My favorite joke is the one played on the reader.
When webcomics began their massive growth at the turn of the 21st century, lots of people wanted in on it. It was new, exciting, an infinite canvas upon which new worlds and creative works could grow and expand. The problem is a lot of people can't draw.
The age range of these people were all in the same area, college or post college students, and they had nostalgia for the things of youth, namely video games, and the old 8 and 16 bit games of the early 90's. The sprites of those games, well, that's a ready made source of characters for a comic. This doesn't take into account copyright and such, but the early days of the internet didn't pay heed to that kind of thing.

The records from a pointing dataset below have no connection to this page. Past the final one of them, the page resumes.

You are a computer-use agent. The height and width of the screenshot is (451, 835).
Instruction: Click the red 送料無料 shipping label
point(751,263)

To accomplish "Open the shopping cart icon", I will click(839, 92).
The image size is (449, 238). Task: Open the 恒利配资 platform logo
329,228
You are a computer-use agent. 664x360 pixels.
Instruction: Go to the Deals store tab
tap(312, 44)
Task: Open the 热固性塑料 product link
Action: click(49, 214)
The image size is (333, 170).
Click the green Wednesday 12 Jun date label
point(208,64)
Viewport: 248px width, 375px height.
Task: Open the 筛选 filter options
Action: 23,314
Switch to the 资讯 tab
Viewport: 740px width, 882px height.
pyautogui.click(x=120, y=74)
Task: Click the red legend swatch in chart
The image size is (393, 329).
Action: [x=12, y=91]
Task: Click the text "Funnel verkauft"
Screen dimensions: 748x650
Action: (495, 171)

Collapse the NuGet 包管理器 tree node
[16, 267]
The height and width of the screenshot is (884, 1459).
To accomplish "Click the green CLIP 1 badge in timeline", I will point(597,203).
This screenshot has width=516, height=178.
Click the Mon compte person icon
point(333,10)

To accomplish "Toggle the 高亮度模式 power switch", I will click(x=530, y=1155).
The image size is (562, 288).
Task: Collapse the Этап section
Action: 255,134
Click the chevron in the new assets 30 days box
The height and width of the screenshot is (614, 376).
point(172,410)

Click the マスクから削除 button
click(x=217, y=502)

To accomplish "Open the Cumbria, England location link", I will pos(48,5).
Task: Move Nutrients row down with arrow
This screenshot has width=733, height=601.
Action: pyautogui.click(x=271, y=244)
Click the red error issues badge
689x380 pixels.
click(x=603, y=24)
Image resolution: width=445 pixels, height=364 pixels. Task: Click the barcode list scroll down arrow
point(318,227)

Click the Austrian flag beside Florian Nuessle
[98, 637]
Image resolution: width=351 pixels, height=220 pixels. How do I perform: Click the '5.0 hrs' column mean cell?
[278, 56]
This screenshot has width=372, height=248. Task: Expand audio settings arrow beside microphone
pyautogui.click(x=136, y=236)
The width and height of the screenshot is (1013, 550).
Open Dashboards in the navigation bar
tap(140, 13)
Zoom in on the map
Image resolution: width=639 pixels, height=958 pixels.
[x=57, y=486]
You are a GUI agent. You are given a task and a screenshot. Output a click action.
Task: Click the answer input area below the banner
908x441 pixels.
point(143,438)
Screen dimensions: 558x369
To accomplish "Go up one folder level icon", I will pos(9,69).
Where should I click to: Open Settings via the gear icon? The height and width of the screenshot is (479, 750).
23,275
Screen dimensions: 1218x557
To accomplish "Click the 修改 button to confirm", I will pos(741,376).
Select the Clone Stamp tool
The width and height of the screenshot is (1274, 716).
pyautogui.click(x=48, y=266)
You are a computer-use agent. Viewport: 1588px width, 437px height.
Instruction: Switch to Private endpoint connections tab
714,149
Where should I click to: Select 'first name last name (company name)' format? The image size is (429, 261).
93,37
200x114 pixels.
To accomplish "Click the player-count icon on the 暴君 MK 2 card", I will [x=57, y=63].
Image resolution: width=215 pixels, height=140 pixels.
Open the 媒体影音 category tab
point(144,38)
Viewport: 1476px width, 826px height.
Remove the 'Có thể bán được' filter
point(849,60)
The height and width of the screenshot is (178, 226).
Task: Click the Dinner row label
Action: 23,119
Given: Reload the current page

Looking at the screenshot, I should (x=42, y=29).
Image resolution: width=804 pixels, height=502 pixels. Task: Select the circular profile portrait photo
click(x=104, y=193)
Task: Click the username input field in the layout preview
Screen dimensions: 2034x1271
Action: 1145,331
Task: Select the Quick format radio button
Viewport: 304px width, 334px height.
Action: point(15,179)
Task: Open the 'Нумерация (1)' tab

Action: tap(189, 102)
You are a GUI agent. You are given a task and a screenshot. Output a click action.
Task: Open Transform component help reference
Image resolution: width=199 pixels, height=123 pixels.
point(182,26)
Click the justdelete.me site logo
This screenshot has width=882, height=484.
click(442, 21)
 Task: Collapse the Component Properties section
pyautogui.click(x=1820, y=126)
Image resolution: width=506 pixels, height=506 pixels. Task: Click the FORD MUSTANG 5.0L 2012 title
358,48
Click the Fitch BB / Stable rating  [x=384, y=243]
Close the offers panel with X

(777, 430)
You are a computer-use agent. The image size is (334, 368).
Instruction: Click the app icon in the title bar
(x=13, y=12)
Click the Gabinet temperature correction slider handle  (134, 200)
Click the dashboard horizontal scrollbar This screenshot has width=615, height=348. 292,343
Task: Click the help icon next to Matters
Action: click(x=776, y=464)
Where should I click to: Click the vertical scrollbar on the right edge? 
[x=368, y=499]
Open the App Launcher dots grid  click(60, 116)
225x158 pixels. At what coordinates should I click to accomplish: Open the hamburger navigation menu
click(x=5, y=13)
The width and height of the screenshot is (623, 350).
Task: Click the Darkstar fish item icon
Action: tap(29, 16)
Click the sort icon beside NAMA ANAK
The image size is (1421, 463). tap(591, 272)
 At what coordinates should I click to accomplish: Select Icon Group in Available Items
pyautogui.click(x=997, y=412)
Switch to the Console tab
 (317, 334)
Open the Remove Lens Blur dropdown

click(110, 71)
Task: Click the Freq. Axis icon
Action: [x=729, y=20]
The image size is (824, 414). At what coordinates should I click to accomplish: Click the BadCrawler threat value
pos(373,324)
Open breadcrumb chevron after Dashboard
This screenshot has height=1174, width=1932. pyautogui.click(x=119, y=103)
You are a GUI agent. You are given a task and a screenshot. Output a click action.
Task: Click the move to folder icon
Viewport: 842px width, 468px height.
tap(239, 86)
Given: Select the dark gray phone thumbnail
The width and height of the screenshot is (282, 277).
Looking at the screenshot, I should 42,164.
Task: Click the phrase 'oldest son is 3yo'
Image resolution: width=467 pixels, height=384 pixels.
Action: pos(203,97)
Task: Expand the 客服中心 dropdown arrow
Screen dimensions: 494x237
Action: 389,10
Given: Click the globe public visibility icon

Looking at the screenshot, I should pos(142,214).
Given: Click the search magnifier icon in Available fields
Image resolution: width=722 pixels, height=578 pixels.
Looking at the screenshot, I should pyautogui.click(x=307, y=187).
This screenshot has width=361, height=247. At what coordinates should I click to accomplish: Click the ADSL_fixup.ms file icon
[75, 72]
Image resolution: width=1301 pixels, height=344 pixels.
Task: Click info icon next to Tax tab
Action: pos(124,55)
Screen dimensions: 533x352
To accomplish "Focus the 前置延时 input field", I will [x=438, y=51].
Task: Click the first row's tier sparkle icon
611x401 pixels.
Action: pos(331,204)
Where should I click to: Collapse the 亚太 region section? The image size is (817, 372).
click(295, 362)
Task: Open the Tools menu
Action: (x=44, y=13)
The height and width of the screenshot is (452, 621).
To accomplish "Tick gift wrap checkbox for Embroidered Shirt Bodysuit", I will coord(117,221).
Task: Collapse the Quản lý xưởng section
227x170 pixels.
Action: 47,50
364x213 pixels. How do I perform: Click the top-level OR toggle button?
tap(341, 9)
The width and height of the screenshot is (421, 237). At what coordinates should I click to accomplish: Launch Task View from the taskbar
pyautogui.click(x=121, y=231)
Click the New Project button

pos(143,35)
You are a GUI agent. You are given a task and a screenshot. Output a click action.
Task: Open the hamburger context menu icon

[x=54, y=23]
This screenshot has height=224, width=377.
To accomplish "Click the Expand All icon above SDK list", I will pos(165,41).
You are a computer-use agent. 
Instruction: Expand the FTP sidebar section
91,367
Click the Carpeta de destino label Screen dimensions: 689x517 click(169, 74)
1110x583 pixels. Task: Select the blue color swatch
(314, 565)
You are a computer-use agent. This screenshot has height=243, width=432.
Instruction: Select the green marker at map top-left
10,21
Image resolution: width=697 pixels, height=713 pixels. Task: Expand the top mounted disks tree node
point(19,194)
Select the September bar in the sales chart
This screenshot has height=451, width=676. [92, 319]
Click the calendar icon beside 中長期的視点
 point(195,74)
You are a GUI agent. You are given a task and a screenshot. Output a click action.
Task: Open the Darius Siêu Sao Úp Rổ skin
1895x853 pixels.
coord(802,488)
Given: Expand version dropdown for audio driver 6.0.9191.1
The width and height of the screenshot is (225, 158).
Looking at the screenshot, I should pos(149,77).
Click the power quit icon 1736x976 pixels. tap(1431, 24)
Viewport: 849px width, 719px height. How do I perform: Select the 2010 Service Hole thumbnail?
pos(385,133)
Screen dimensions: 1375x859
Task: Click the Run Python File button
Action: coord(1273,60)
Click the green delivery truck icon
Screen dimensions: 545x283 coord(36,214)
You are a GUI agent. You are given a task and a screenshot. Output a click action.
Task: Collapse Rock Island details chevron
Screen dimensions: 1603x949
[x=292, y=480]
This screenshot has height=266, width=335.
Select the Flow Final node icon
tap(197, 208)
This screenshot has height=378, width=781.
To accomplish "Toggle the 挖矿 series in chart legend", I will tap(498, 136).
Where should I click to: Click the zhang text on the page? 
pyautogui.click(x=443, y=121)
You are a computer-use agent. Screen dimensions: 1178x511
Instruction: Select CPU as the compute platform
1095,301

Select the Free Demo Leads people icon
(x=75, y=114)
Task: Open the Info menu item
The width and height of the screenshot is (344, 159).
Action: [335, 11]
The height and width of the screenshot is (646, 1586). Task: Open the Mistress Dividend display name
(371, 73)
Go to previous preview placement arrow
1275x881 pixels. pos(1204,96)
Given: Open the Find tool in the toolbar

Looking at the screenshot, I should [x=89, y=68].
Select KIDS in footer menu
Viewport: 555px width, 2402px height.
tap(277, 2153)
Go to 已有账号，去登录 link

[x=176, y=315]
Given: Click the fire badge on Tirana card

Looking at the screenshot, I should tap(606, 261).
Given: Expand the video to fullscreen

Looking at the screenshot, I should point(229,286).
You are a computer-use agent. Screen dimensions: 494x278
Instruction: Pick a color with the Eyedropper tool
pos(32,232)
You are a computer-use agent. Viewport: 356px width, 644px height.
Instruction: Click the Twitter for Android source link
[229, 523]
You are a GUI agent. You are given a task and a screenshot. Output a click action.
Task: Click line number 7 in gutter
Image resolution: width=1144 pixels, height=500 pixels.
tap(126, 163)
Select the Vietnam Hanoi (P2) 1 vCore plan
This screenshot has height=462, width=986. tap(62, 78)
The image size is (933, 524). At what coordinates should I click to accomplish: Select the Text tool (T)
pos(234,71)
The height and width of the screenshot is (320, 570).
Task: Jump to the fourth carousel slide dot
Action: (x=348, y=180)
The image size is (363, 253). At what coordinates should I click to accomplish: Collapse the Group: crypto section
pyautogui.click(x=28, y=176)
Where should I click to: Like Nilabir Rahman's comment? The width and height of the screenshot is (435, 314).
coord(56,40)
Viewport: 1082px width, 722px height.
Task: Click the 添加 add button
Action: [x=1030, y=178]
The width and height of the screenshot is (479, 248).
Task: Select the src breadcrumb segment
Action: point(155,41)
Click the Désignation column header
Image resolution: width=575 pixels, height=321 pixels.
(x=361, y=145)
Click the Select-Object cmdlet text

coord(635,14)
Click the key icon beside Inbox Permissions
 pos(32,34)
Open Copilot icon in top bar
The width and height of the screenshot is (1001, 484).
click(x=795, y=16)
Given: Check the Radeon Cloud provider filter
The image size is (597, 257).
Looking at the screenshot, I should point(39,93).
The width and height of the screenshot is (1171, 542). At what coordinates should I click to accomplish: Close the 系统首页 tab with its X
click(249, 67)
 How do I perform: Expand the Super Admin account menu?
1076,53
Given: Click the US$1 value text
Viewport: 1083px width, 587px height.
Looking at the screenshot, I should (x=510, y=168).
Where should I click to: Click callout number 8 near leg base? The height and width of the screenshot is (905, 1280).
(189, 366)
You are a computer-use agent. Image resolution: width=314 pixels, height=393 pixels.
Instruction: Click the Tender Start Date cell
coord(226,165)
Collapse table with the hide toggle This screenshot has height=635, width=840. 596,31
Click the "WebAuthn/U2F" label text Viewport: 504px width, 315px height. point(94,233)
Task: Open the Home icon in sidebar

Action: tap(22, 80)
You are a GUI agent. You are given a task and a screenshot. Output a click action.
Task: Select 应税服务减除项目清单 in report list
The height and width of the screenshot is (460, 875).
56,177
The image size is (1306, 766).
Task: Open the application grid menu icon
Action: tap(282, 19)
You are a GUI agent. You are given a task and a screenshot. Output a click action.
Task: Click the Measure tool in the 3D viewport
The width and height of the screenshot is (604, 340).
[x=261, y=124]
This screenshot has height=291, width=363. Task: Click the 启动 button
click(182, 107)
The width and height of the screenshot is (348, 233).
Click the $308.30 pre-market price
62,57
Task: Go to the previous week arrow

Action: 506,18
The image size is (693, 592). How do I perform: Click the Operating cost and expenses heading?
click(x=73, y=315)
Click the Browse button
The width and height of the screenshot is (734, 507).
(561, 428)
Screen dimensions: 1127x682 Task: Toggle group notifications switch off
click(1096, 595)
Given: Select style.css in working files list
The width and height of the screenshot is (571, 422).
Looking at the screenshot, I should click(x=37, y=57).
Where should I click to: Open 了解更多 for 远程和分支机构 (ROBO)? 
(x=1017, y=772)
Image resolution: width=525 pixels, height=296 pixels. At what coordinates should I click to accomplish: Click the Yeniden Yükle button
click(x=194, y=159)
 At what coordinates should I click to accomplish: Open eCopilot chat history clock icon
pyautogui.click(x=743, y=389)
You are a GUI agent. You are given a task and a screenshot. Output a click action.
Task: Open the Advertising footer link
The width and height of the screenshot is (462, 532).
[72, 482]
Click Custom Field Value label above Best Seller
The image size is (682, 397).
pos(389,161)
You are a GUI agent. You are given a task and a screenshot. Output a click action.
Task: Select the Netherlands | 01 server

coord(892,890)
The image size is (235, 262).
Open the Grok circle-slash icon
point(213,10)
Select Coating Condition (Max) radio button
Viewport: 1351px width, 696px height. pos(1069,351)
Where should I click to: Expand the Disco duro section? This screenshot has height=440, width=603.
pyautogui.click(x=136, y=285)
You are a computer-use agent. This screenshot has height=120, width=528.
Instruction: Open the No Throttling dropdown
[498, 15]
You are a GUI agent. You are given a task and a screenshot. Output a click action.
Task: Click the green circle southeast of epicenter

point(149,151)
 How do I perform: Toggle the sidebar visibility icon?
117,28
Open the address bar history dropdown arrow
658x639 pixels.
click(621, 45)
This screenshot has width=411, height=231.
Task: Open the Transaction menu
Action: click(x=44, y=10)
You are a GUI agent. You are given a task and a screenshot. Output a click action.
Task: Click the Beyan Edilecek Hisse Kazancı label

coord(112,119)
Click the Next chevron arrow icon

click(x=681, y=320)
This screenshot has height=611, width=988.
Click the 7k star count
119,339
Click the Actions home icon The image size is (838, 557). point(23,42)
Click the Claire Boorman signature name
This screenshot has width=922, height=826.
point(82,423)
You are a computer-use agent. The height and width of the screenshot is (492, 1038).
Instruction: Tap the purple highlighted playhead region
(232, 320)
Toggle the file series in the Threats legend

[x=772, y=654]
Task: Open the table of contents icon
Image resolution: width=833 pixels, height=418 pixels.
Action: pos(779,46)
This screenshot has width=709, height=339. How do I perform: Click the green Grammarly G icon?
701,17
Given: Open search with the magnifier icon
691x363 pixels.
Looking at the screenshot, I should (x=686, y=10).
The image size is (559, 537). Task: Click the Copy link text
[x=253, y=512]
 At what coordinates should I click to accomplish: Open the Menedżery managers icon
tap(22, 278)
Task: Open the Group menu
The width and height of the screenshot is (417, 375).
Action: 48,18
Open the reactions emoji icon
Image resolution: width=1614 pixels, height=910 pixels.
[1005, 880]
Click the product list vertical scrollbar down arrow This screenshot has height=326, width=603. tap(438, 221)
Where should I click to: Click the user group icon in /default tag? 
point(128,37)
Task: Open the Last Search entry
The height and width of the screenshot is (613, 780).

So sprites made it easy to make comics, right? Quite the opposite because there were only so many poses to pick from, so to make any action the comic creator must compose the image and write and, well, then it gets hard. The result was that most sprite comics, as they came to be known, were pretty bad. In fact, of the four I've read, two were some of the worst comics I have ever read. The other two, though weren't bad. Bob and George really isn't that terrible, fun even, but definetly of another time. The other one. . .
Every comic I've done one of these long reviews for is, at least to me, worth reading. They highlight the highs and lows of every comic in some way shape or form. The Standard covers most of the lows of not understanding the audience, but also not taking chances, all while linking a massive cast and story together at the end. Best Overall points out how the sum of a comic's parts, and a regular update, can make an above average comic into something great. The Classic shows how old ideas can be changed and updated, even if there's an overload of dialog at points. The Successor takes the same approach, only expands on it and goes on to point out the flaws in the fans as well as in the characters. All are the masterpieces of the creators, the best they've done, at least for now.
For sprite comics, however, there is only one Masterpiece. It captured the spirit of what these comics were based on and coupled them with wit and humor that is actually hard to match even against those previously mention comics. Brian Clevinger took the sprites from the early Final Fantasy games and create something that practically redefined the very game it was poking fun at. It helped that it was based on the original game, which had virtually nothing in terms of characters or dialog and make something wonderful out of it.
The result is something that transcends the comic itself. Most people hear the name "Black Mage" or "Fighter" and they picture Brain's reinterpretation of them. The comic is called 8-Bit Theater, the idea was that he would move from game to game, but in the end, it was just a comic about the original Final Fantasy game, and that's all it could really be.
It's harder to talk at length about this comic as it is a humor comic, it's all about the jokes. Humor is subjective, of course, but the core of each joke is the characters involved, and while they're not complex, they are are the center of attention. Whether it's the Light Warriors, Dark Warriors, Other Warriors, the Fiends, or even King Steve, it's all about the next gag, and about that one, long joke. So to cover it, I will talk about the jokes of each of those iconic characters, or try to at least. Through them, I hope to establish that this is The Masterpiece.